If a module finishes processing before its LPT. it is not guaranteed that it will do it again in any of next cycles. If it happens, the data should be held in the buffer till LPT passes. This prevents underruns in case any of future processing takes longer.

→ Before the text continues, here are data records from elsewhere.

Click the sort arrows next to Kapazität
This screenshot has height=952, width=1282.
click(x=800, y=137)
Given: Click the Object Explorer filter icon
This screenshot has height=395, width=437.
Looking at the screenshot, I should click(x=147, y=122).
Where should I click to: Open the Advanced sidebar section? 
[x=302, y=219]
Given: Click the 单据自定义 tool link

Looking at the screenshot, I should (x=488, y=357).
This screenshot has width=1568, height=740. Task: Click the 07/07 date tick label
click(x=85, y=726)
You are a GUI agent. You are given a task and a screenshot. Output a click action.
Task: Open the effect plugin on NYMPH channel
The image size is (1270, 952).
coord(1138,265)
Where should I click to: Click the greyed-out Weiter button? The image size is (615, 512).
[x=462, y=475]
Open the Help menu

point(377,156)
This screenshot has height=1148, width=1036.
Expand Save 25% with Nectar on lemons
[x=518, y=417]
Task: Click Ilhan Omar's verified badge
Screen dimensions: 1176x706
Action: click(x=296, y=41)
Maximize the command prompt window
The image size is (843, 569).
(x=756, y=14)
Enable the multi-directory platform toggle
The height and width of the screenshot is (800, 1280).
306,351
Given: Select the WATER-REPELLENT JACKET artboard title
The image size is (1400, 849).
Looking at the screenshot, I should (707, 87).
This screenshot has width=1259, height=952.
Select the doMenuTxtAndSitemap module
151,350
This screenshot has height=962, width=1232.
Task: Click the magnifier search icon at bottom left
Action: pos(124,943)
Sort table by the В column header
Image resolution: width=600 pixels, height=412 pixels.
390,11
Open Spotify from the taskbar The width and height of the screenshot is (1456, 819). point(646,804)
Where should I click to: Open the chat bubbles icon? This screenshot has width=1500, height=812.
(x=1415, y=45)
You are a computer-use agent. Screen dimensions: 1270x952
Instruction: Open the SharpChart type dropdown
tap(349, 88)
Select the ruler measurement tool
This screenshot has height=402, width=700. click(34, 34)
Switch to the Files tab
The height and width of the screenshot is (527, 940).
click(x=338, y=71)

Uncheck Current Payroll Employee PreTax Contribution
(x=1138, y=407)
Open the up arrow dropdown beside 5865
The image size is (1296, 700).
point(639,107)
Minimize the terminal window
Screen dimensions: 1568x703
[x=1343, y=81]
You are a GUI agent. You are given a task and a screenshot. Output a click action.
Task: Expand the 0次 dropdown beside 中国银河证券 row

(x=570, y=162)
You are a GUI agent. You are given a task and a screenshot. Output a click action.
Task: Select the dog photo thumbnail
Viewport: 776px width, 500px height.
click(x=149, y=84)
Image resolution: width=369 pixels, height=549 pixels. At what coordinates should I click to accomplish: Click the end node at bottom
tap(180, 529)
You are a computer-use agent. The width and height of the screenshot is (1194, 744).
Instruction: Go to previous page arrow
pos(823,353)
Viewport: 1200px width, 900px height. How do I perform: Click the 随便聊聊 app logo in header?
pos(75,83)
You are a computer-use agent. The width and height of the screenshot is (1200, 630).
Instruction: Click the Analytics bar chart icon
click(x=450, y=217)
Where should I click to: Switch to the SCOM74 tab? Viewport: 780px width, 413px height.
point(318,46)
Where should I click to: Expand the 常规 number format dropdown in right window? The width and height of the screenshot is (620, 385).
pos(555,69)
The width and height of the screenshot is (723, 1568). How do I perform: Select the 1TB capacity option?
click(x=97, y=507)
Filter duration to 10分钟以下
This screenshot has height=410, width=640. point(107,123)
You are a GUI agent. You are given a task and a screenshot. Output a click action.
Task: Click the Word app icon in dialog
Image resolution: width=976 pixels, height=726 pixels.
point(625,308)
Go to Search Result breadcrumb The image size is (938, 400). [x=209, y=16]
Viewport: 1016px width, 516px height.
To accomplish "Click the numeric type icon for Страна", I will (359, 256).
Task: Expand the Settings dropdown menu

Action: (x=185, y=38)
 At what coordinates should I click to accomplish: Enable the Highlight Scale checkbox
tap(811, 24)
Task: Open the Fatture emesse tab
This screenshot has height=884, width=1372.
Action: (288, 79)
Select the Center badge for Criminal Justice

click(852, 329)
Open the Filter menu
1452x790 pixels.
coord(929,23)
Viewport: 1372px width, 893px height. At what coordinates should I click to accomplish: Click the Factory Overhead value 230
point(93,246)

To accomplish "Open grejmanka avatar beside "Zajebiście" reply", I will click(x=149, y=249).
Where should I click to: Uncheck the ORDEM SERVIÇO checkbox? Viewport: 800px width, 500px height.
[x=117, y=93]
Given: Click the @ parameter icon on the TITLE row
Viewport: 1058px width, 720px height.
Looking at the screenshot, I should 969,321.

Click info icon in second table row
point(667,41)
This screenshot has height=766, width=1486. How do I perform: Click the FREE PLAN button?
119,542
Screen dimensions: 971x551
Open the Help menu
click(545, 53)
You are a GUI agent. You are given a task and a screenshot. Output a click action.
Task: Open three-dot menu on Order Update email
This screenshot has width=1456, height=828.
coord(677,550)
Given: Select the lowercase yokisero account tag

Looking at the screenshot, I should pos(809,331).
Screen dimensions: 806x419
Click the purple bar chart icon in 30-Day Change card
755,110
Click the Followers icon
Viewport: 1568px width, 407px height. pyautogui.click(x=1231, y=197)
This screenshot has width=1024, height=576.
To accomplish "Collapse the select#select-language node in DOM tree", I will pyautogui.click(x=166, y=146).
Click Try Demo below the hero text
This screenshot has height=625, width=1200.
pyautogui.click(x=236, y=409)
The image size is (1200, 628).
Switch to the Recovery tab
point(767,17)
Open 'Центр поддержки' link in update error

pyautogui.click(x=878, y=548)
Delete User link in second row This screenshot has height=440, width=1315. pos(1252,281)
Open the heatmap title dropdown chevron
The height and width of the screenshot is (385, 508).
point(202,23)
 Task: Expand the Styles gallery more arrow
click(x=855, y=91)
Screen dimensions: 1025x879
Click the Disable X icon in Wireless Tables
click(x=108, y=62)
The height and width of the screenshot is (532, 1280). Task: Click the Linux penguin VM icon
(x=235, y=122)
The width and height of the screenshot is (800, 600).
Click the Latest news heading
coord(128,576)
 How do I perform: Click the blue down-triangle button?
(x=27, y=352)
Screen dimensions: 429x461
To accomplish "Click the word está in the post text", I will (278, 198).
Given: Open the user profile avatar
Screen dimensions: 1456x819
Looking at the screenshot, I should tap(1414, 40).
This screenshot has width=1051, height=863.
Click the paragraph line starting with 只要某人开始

This mechanism is called “delayed start”. The module should stay in “delayed start” state till the next module becomes ready for the first time.
Delayed start makes EDF scheduling possible and ensures that even when CPU load close to 100% every module have enough processing time to finish within its deadline.
Example of a pipeline startup and 100% cpu usage
0ms time:
Pipeline state:
DP1 is not ready for processing, in startup delay state
DP2 is not ready for processing, in startup delay state
calculate deadlines
dedline of DP2 can’t be calculated
dedline of DP1 can’t be calculated
no DP will be scheduled
5ms time:
Pipeline state:
DP1 is ready for processing, in startup delay state
DP2 is not ready for processing, in startup delay state
calculate deadlines
deadline for DP2 cant be calculated
deadline of DP1 is fixed to 2ms (NOW + D1 LPT) - because DP2 deadline cannot be calculated
DP1 will be scheduled
7ms time:
Pipeline state:
DP1 is not ready for processing, in startup delay state
DP2 is not ready for processing, in startup delay state
calculate deadlines
deadline for DP2 cant be calculated
deadline for DP1 cant be calculated
no DP will be scheduled
10ms time:
Pipeline state:
DP1 is ready for processing, in startup delay state
DP2 is not ready for processing, in startup delay state
calculate deadlines
deadline for DP2 cant be calculated
deadline of DP1 is fixed to 2ms (NOW + D1 LPT) - because DP2 deadline cannot be calculated
DP1 will be scheduled
12ms time:
Pipeline state:
DP1 is not ready for processing, leaving startup delay state
DP2 is ready for processing, in startup delay state
calculate deadlines
deadline for DP2 is fixed to 6ms (NOW + D2 LPT)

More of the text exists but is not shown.